▶ **PROBLEM REQUIREMENTS**
Count the lines in the material below that contain the word "what", and reply with the number alone.

▶ **Data taken from a collection**
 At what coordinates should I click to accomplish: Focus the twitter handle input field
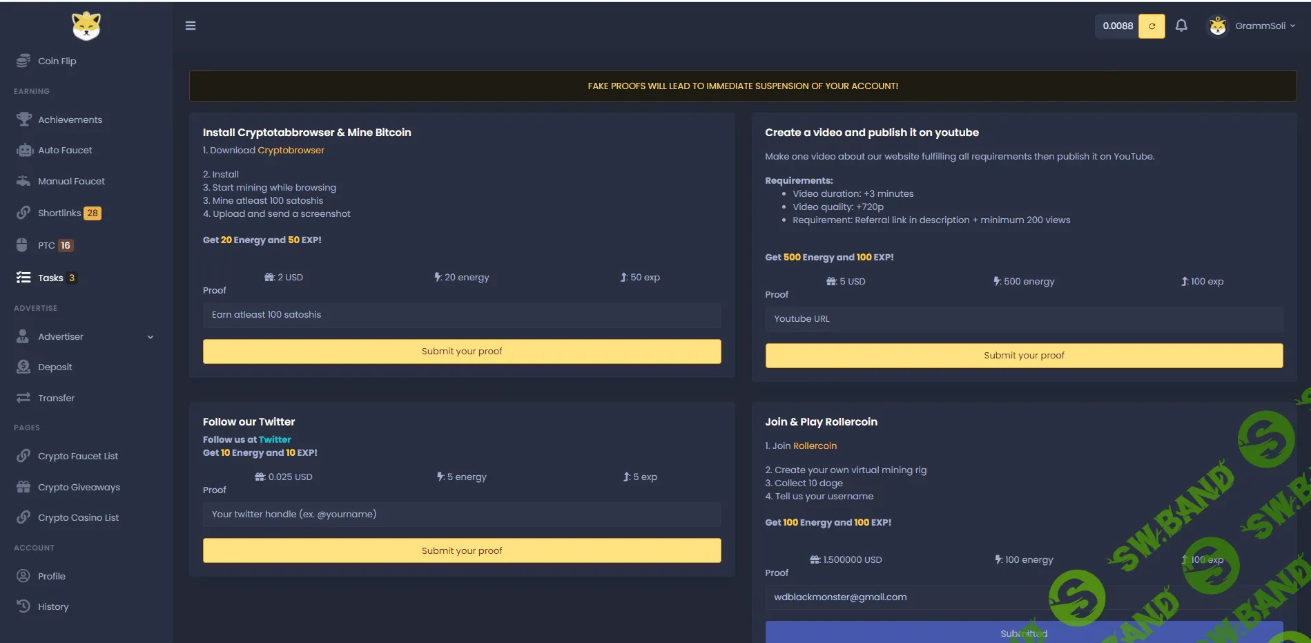tap(462, 515)
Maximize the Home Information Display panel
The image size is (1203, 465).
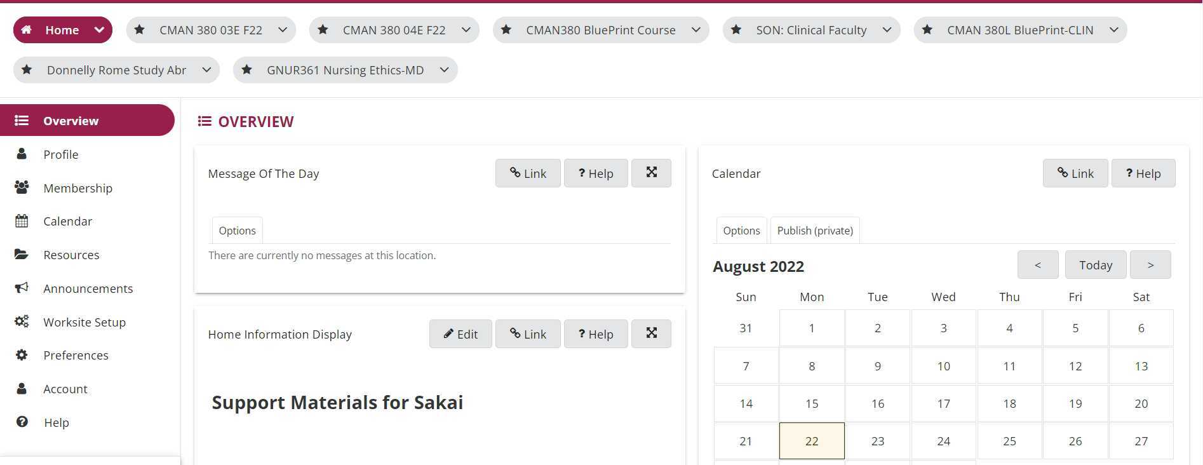pyautogui.click(x=651, y=334)
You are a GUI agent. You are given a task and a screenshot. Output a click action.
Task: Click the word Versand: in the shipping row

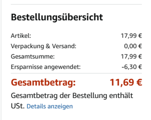64,46
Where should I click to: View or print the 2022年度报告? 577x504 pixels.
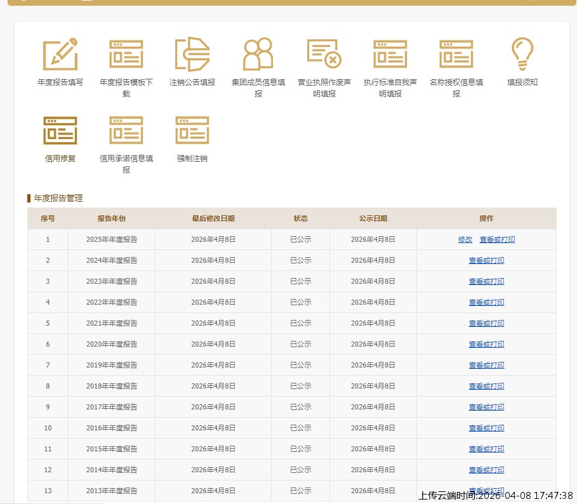pyautogui.click(x=486, y=303)
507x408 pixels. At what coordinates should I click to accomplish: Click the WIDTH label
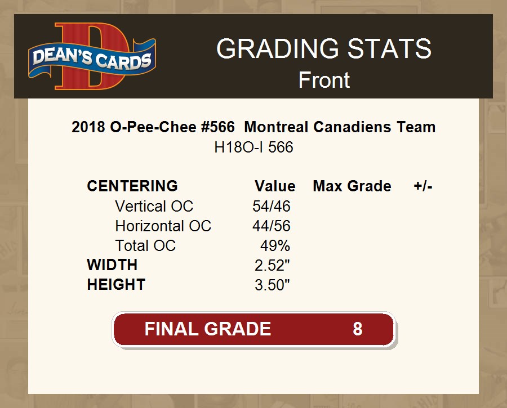112,265
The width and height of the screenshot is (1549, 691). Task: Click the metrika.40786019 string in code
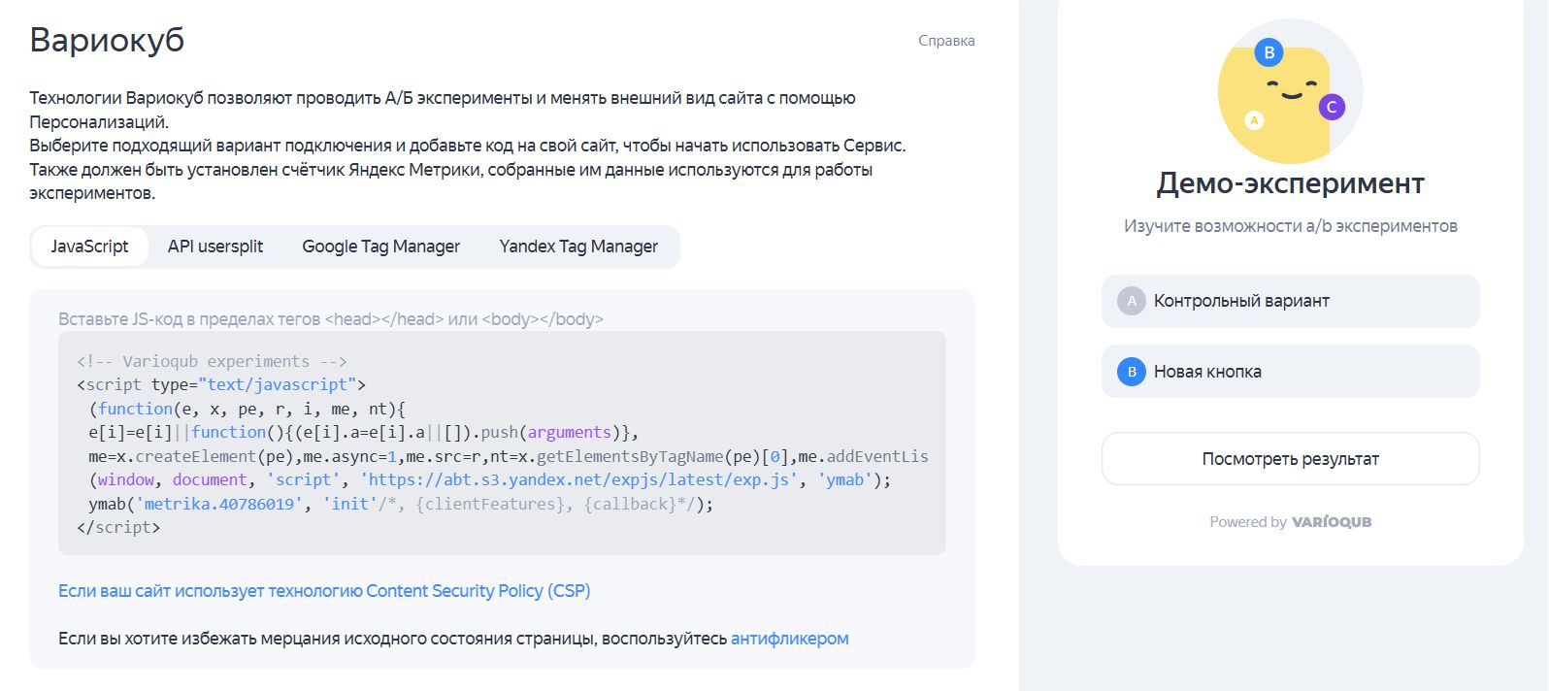220,505
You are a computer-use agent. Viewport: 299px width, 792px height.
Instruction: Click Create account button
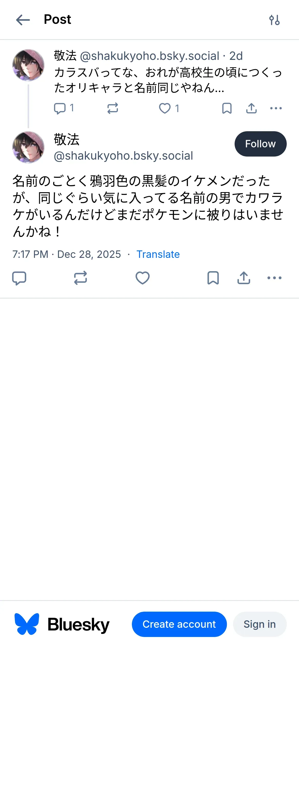(179, 624)
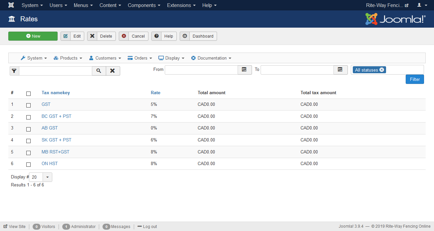Viewport: 434px width, 231px height.
Task: Remove the All statuses filter tag
Action: click(382, 70)
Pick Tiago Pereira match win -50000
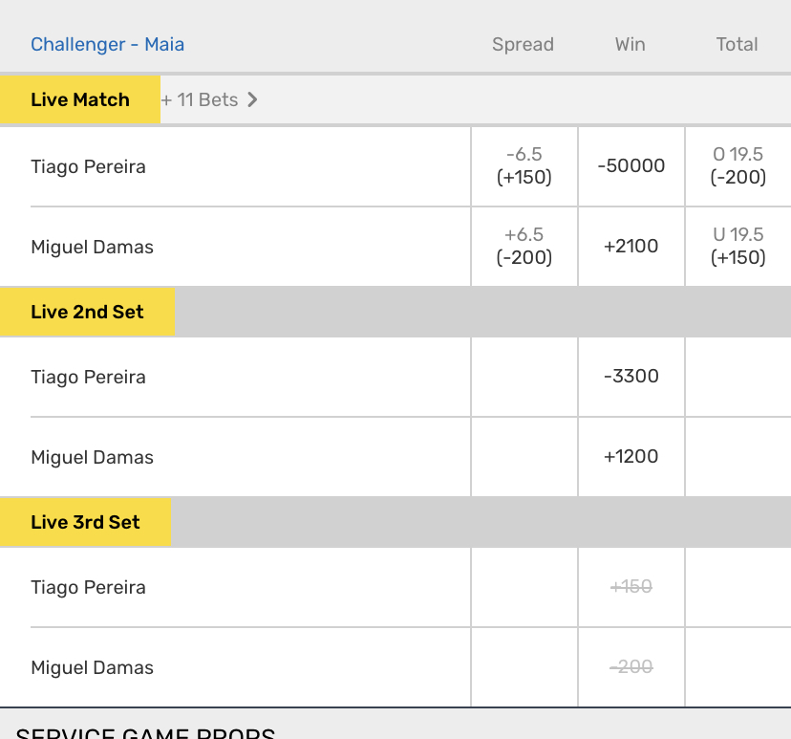The width and height of the screenshot is (791, 739). tap(631, 165)
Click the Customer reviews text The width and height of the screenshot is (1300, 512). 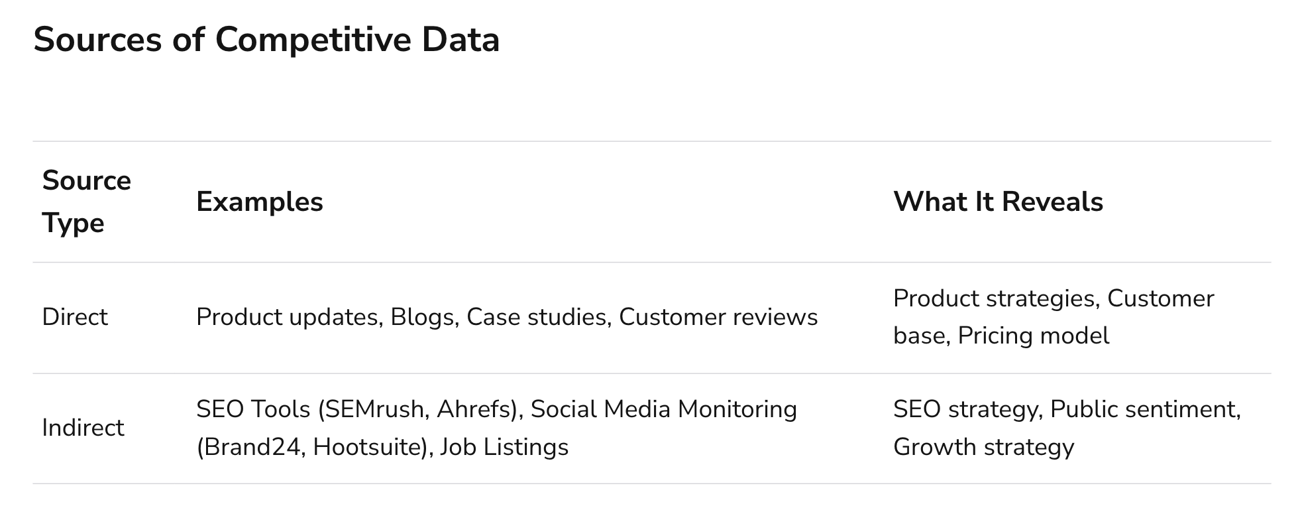click(x=718, y=317)
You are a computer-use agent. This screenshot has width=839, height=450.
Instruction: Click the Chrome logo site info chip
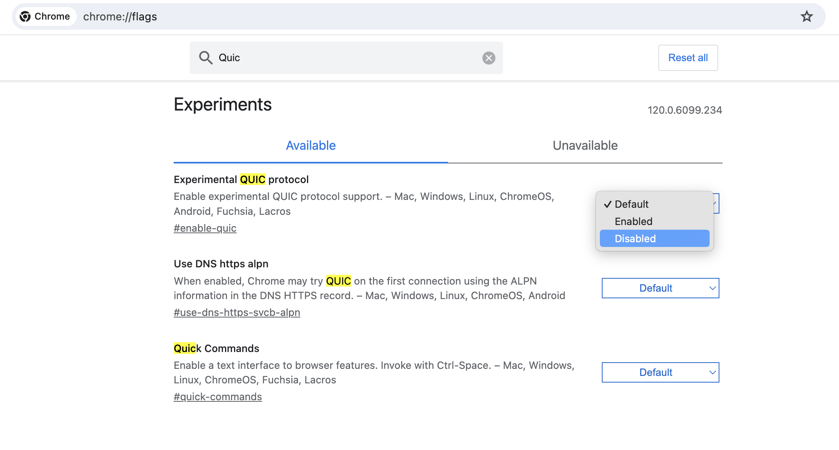[45, 16]
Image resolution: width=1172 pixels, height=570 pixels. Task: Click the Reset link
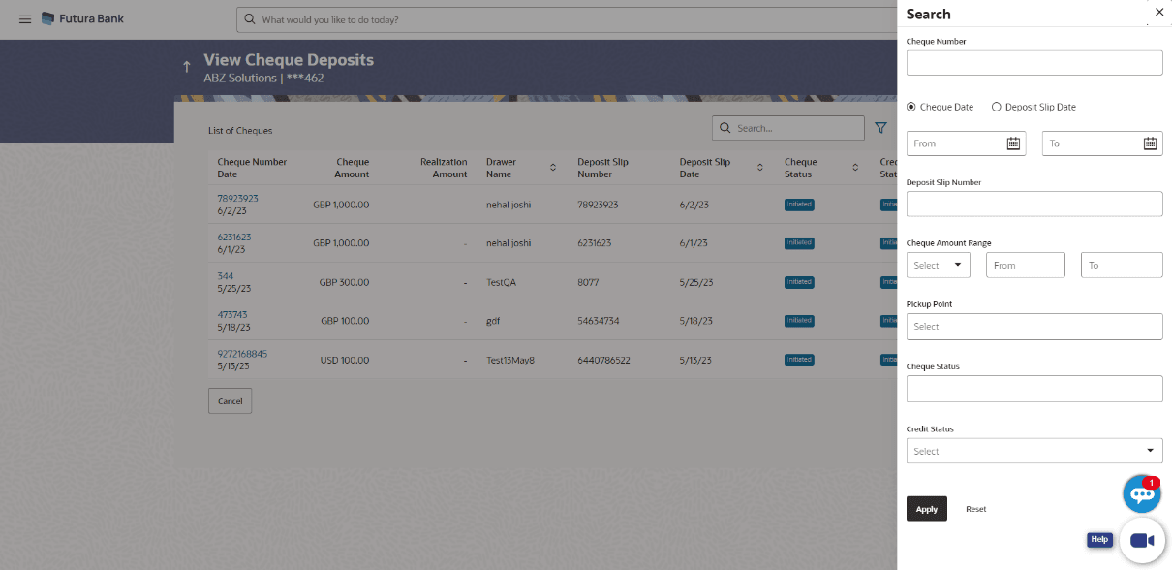[x=976, y=509]
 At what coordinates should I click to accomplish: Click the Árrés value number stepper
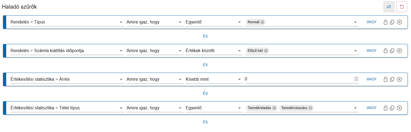[356, 79]
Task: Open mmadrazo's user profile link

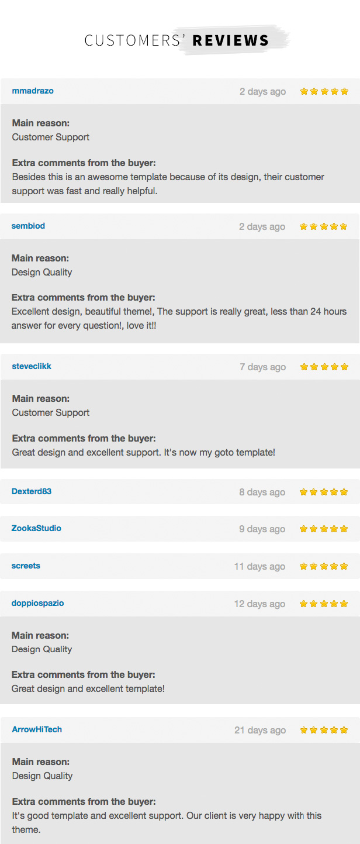Action: [33, 91]
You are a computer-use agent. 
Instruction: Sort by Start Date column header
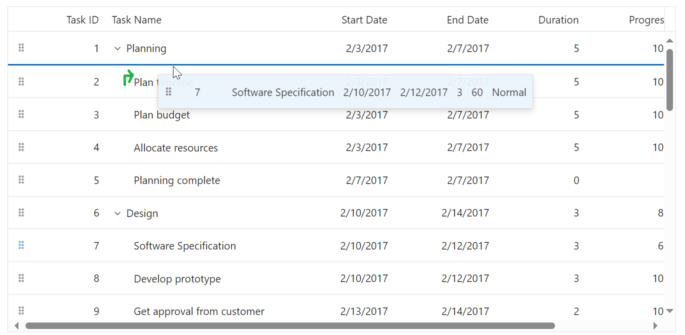(364, 20)
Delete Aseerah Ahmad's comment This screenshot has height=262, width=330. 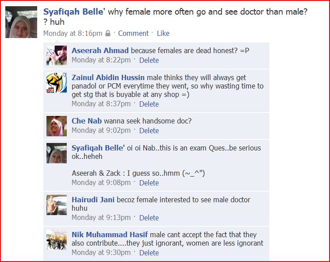(x=149, y=60)
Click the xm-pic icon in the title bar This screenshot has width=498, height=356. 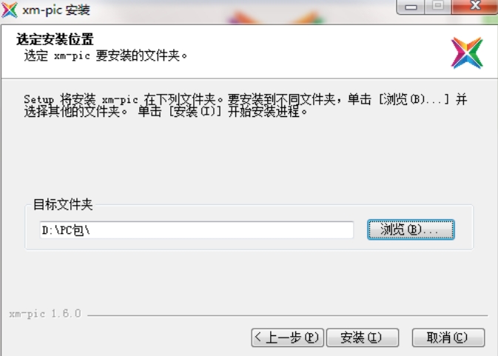point(9,10)
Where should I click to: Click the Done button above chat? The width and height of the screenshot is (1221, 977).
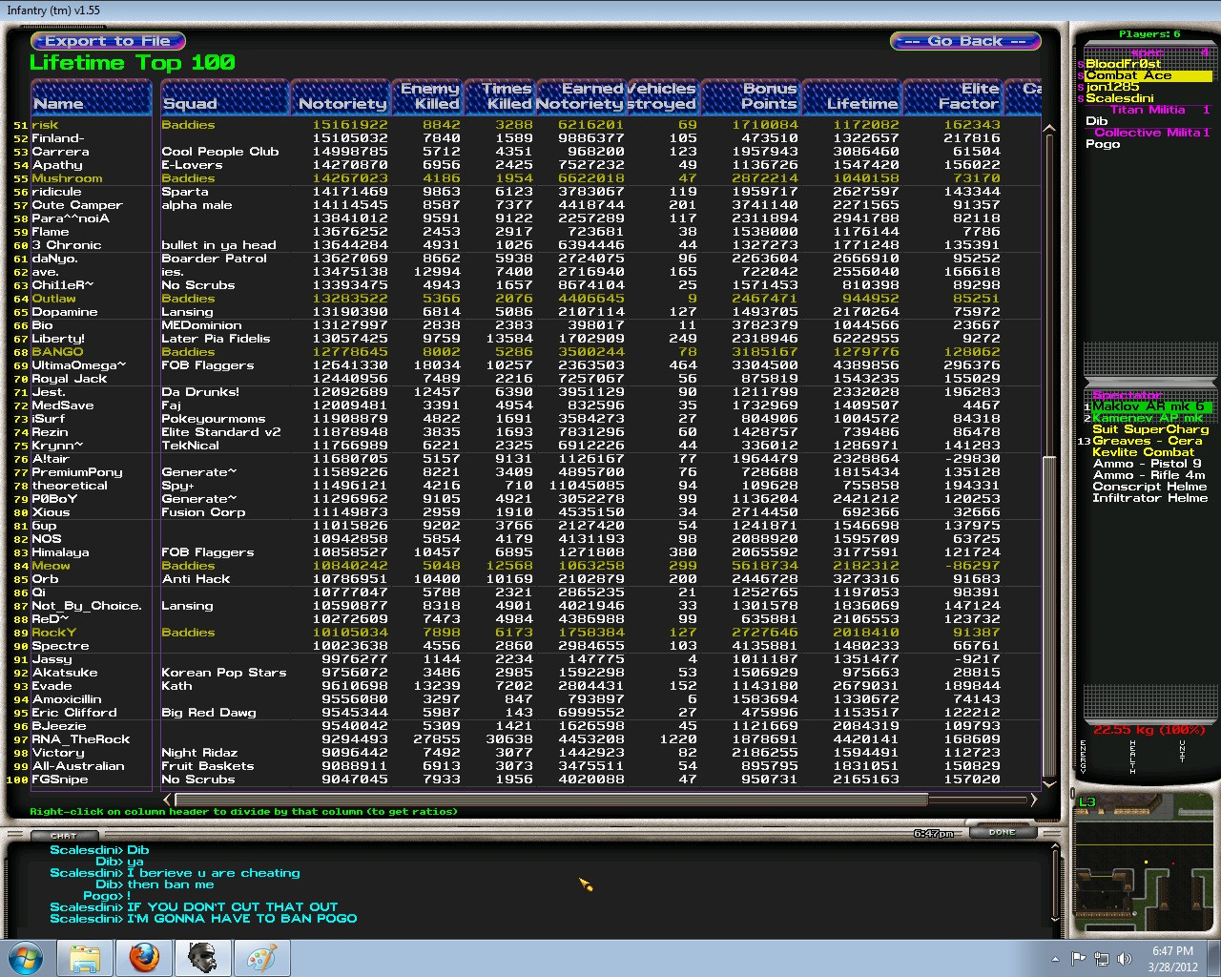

▶ **RESULT**
3